Currently, Xiaomi's Indian branch, Xiaomi Technology India Pvt. Ltd., Xiaomi's Indian CFO Sameer B. S. Rao, former Managing Director Manu Kumar Jain, Citibank, HSBC, and Deutsche Bank have all received the related notice.
In a previous interview, Xiaomi President Lu Weibing acknowledged facing significant challenges in the Indian market, including financial impacts. However, he noted that Xiaomi's operations in India are currently normal and stated, "In the future, Xiaomi will improve the operational efficiency of its business in India. Xiaomi believes in the fairness of Indian judiciary and the legality and compliance of operating in India."
Public information shows that Xiaomi entered the Indian market in 2014. Xiaomi's entrance to the Indian market was swift.

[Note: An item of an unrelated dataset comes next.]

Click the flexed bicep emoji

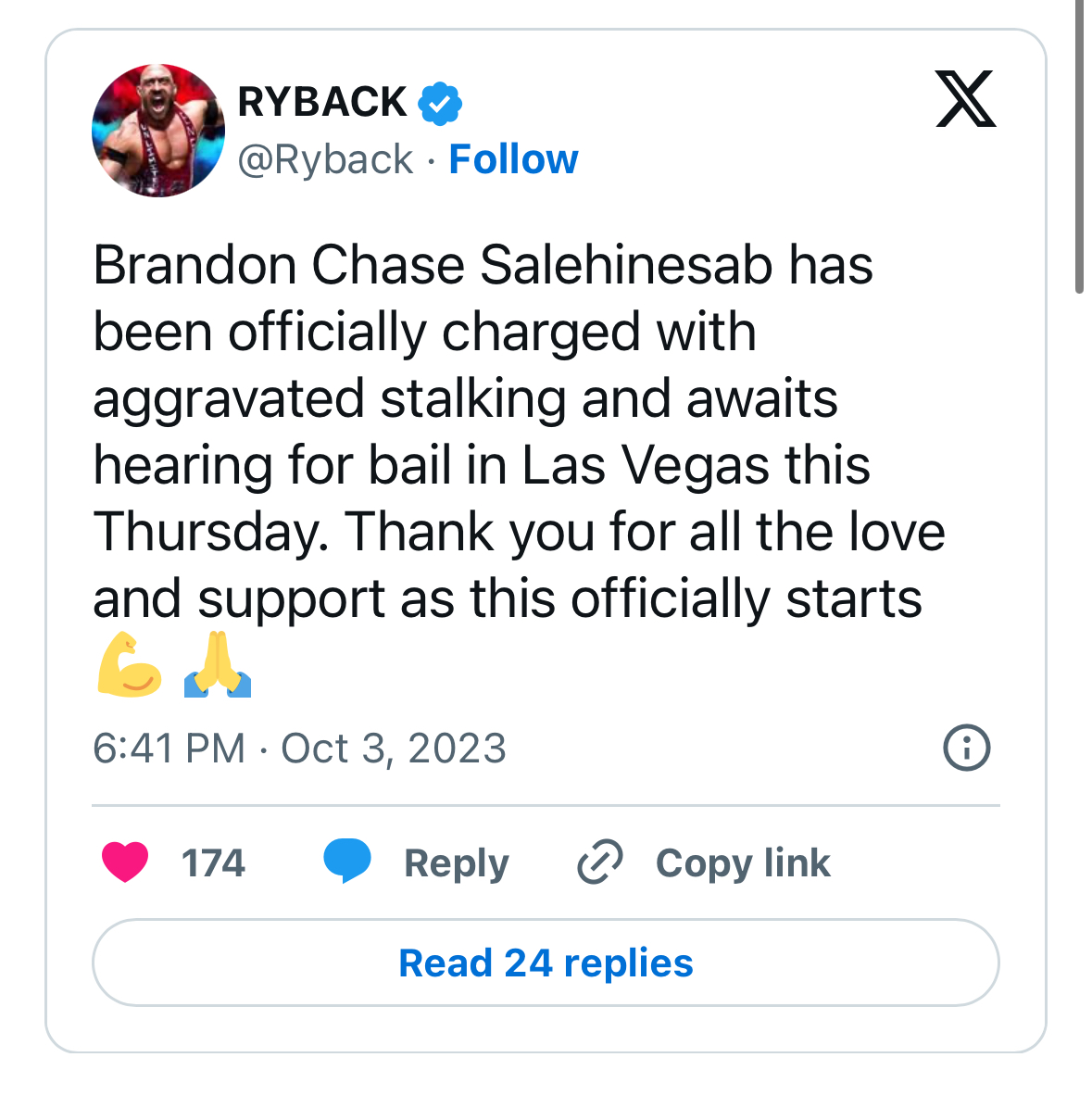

In 2014, Xiaomi sold 120,000 phones through online sales within a month of launching the Xiaomi 3 in India, and in just a quarter, Xiaomi's share of the Indian smartphone market reached 1.5%. By 2017, it became the top smartphone brand in India. Canalys research shows that Xiaomi remained the market leader in 2022, with a market share of 20%.
In Q1 this year, Samsung, with a 20% share, held the leading position in the Indian smartphone market for two consecutive quarters. Xiaomi's share significantly dropped in Q1 2023, slipping to third place with a market share of 16%, a 44% year-on-year decline, marking the largest decline in the brand's history. The drop was attributed to weak demand in the sub-10,000 Rupees market segment and Xiaomi's over-reliance on online channels and a confused product mix.